Neville Cameron, Coromandel
Farmers frustrated
Farmers are frustrated. Frustrated that the trees and hedges they have planted can’t go against the carbon produced on their farms including riparian plantings along streams etc. They get frustrated at being blamed for the price of dairy and meat but only receive a small percentage of the price that everyone pays. Eg: $6.80 per kg for all the meat on an animal.
How dear is the cheapest cut of supermarket meat? Someone else is getting a big chunk of the pie. No wonder farms are being sold to a foreign outfit who will plant it in pines. Many of these farms are not for forestry but carbon sink. (Never to be harvested).
Farmers are frustrated with a Government that dislikes them, though is happy for them to earn a chunk of our overseas funds, but keeps bureaucratic garbage coming to frustrate them.

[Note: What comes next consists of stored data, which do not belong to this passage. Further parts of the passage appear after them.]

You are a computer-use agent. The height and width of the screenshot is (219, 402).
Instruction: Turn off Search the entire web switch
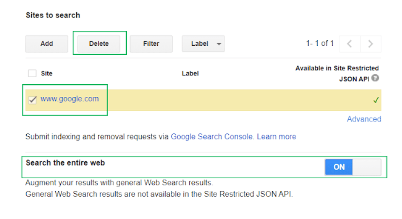[353, 167]
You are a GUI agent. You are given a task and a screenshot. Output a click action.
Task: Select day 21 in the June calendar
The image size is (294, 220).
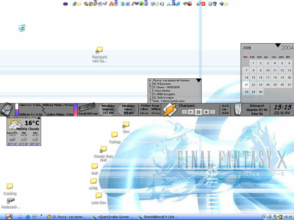point(246,85)
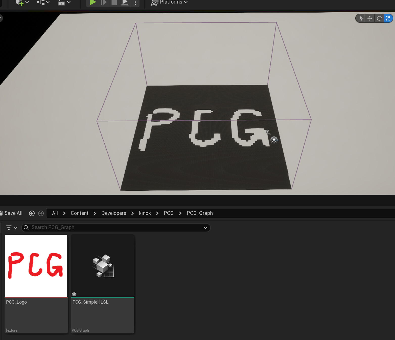Enable the Select gizmo mode in viewport

[x=360, y=18]
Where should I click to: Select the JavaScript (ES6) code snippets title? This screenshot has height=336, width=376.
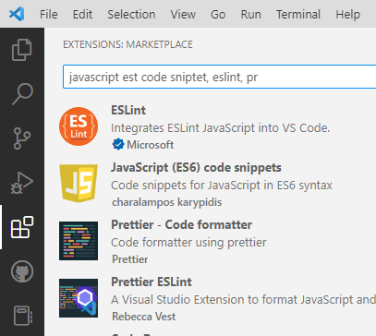[x=196, y=168]
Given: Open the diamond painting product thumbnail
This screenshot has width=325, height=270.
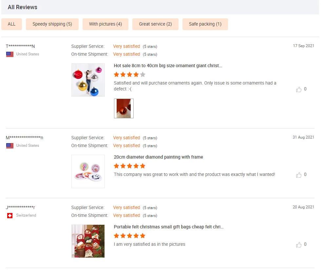Looking at the screenshot, I should pos(88,171).
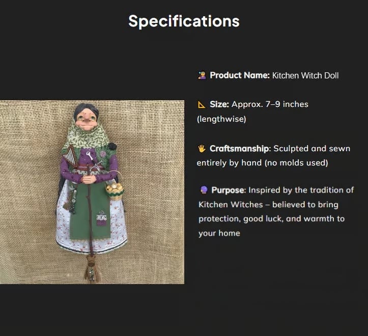
Task: Click the "Craftsmanship" label
Action: click(x=240, y=149)
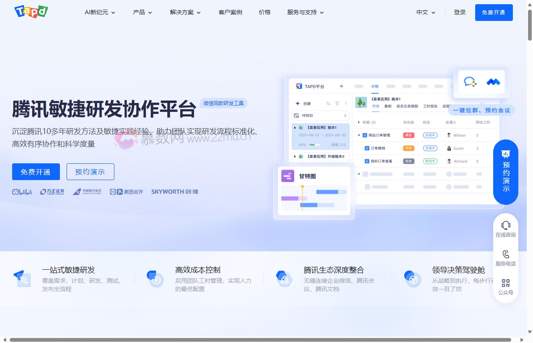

Good luck when you buy your meat one day and its imported from a country that doesn’t care about the environment, food safety, animal welfare or you.
Bruce Turner, Cambridge
Airport embarrassment
Wake up, Auckland Airport!
If tourism is expected to revert to its position as one of the most important contributors to the economy now that Covid-19 is no restraint, then the country’s biggest airport needs to jack itself up big time.
We returned to New Zealand after a month in South Africa on the Qatar Airways flight that arrived at 00:45 on Sunday. What a shocking and embarrassing experience!
Six other international arrivals presented around the same time so those hundreds of people and their baggage needed processing.
We disembarked at 01:02 and finally cleared through Customs at 03:30! Two and a half hours later! We heard people on cellphones telling family or friends simply not to bother if that debacle was indicative of the New Zealand experience.
Four Customs kiosks open. It wasn’t as if those six flights arrived unannounced. No short-term parking, no place open to grab a coffee for those waiting for passengers. What a disastrous advert for Aotearoa. I’m embarrassed. Sort this mess out.
M Cartwright, Whangaparāoa
Bennett on bandwagon
Paula Bennett, like a lot of people, makes the usual sweeping generalisations about youth crime. Children may be told their “rights”, but those telling them are generally wrong or, in the case of gang recruiters, have their own agenda in glamourising crime.
Given that ram-raider arrests are on the increase, I’ll bet those young miscreants before the court are learning the hard way just how seriously the police take this behaviour.
For the record, the Government is not responsible for the way children are raised. Judges hand down the sentences, and for the most part are using the same sentencing guidelines that were around when Bennett was in government.
John Capener, Kawerau
Protest inconsistency
National Party transport spokesman Simeon Brown needs to talk to his boss Christopher Luxon and mate David Seymour (Act) to decide when a protest is approachable without looking hypocritical.
He made a gleeful point of order over rail protesters holding up traffic, stating, “I don’t think it’s appropriate we listen to them while they are breaking the law”.
His boss and their bedfellows, however, had previously waded into a mob of misinformed protesters for a chat as they stood outside Parliament, blocking traffic and pedestrian movement for two weeks.
These protesters, full of misinformation gained online, were standing against the Labour Government’s regulations put in place to save as many lives as they could.
Hopefully, we all noted the misjudged approach by Luxon and Seymour as simply vote gathering at the expense of our health, and the move by the excitable Simeon as sanctimoniously similar.
Emma Mackintosh, Birkenhead
Flawed emissions mission
A reason given for Jacinda Ardern’s visit to Antarctica was to highlight climate change. I would have thought the journey there and back, with something like two to three litres of carbon emissions thrust into the atmosphere every second on the trip, is why we have a climate-change problem.